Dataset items
══════════════════════════════

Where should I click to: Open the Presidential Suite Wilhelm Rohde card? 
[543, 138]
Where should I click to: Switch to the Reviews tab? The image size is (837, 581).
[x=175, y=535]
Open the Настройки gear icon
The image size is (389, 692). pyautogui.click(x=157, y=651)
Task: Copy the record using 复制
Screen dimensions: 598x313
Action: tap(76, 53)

══════════════════════════════

Each entry above needs to be duplicated exactly.

Where should I click to: Open the Presidential Suite Wilhelm Rohde card? 
[543, 138]
Where should I click to: Switch to the Reviews tab? The image size is (837, 581).
[x=175, y=535]
Open the Настройки gear icon
The image size is (389, 692). pyautogui.click(x=157, y=651)
Task: Copy the record using 复制
Screen dimensions: 598x313
Action: tap(76, 53)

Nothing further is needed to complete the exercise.